Nova Southeastern University Dr. Kiran C. Patel College of Osteopathic Medicine (NSU-KPCOM) is a private medical school in Davie, Florida. It is an academic division of Nova Southeastern University. The college was founded in 1981 as the only osteopathic medical school located in the Southeastern United States at the time. It confers the Doctor of Osteopathic Medicine degree and is accredited by the American Osteopathic Association's Commission on Osteopathic College Accreditation.

==History==
Founded in 1981 in North Miami Beach, Florida as the Southeastern College of Osteopathic Medicine (SECOM). In 1986, with the addition of the College of Pharmacy and the College of Optometry, the school became the "Southeastern University of Health Sciences." In 1994, Southeastern University merged with Nova University, creating Nova Southeastern University. In 1996, Nova Southeastern University's College of Osteopathic Medicine moved from North Miami Beach, Florida to Davie, Florida. In September 2017, NSU received a $200 Million Commitment from Patel Family Foundation and the College of Medicine was named the Dr. Kiran C. Patel College of Osteopathic Medicine.

In 2019, using an additional $50 million donated by the Patel Family, NSU opened a second DO program as part of the College of Osteopathic Medicine in Clearwater, FL. The campus started accepting new medical students in Fall 2019.

==Academics==
The medical college offers a single medical degree (D.O.), the Doctor of Osteopathic Medicine, and several master's degrees and certificate programs, including a Master of Public Health and Master of Science degrees.

===Societies===
First-year medical students are placed into one of ten societies upon matriculation to the College of Osteopathic Medicine. At the white coat ceremony prior to the beginning of the first medical school year, students are officially inducted or "pinned" into their society. Each society is overseen by a faculty member, who serves as an advisor and mentor to students in their society during their medical school years.
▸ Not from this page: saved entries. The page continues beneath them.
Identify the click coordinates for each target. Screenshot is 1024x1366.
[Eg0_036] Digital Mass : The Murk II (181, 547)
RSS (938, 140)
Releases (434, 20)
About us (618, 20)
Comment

Each year, students compete in a variety of social and academic events to earn points for their society. At the end of each year, the society with the most overall points receives the College of Osteopathic Medicine Cup, or COM-Cup. The ten societies are named after physicians and educators that have been influential members of the medical community both as osteopathic medical physicians and leaders in the history of the medical school.

==Campus==
The college provides education on a main campus in Davie, Florida and an additional campus in Clearwater, Florida.

==Notable alumni==
- Tyler Cymet, D.O. ('88) - Professor of Internal Medicine at the Johns Hopkins School of Medicine, described a new genetic syndrome called Erondu–Cymet syndrome.
- Will Kirby, D.O., FAOCD ('00) - Clinical and Cosmetic Dermatologist; leading authority on laser tattoo removal; winner of CBS's Big Brother; has appeared on The Young and the Restless; and star of Dr. 90210.
- Ross Zafonte, D.O. ('85) - Physiatrist and Chairperson of the Department of Physical Medicine and Rehabilitation (PM&R) at Spaulding Rehabilitation Hospital, Harvard Medical School in Boston, Massachusetts.
- Ronald Renuart, D.O. ('90) - Republican politician who served as a member of the Florida House of Representatives.